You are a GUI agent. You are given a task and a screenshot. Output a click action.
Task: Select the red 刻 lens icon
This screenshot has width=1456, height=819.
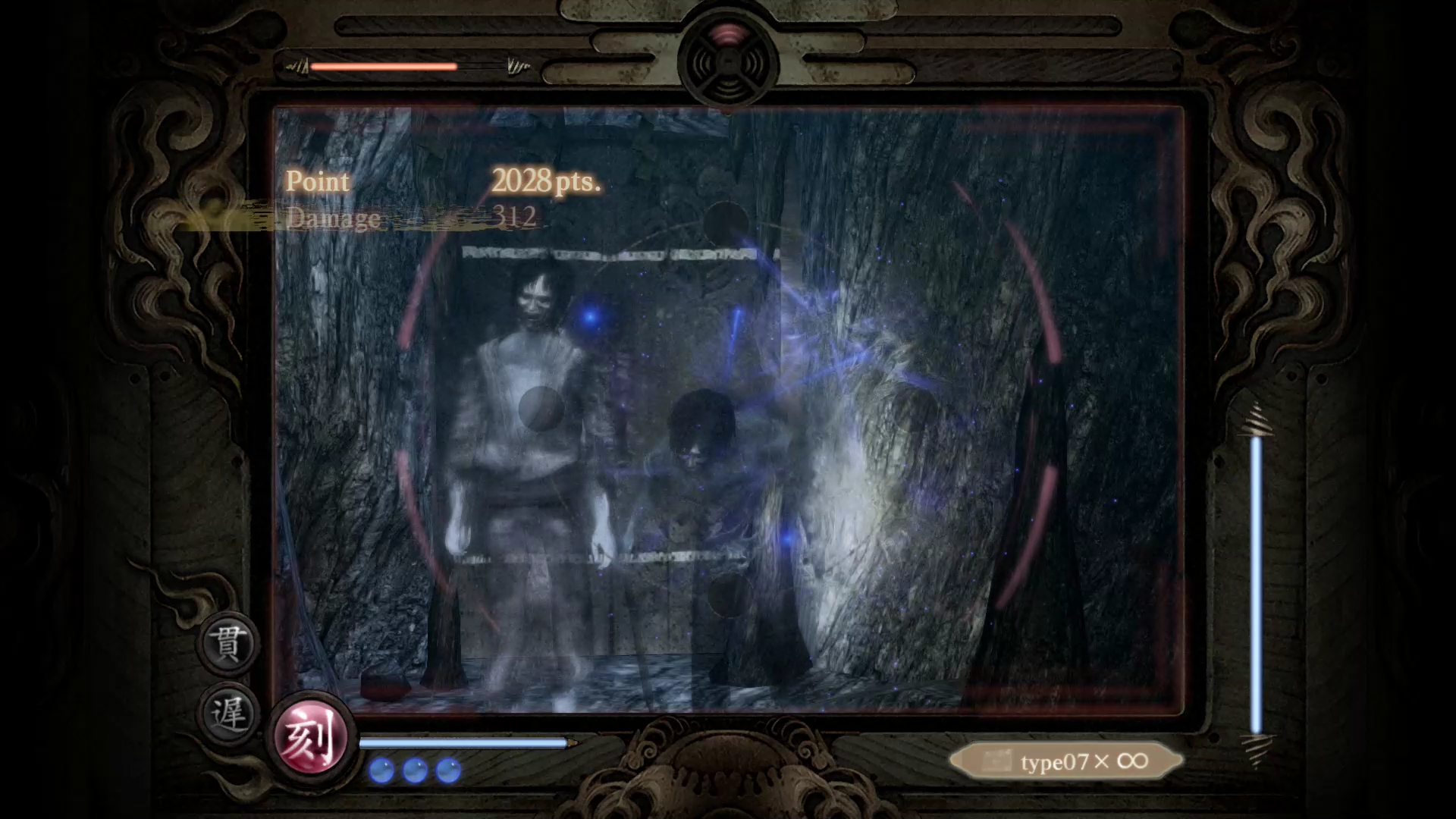pos(311,736)
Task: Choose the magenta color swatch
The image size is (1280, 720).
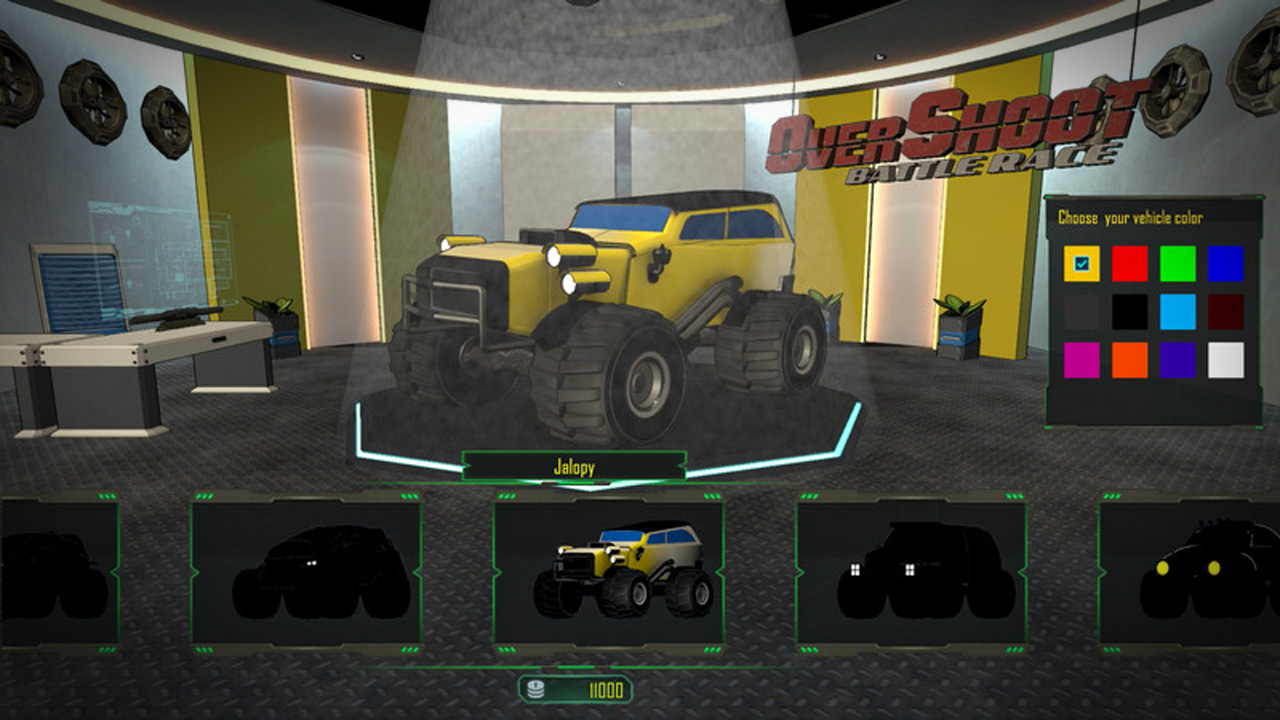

______

Rewrite the material from the line containing "Task: Choose the magenta color swatch" through the end, with "magenta" changed to "cyan" and nothing else altered. Leave the pictures out.

§ **RESULT**:
Task: Choose the cyan color swatch
The image size is (1280, 720).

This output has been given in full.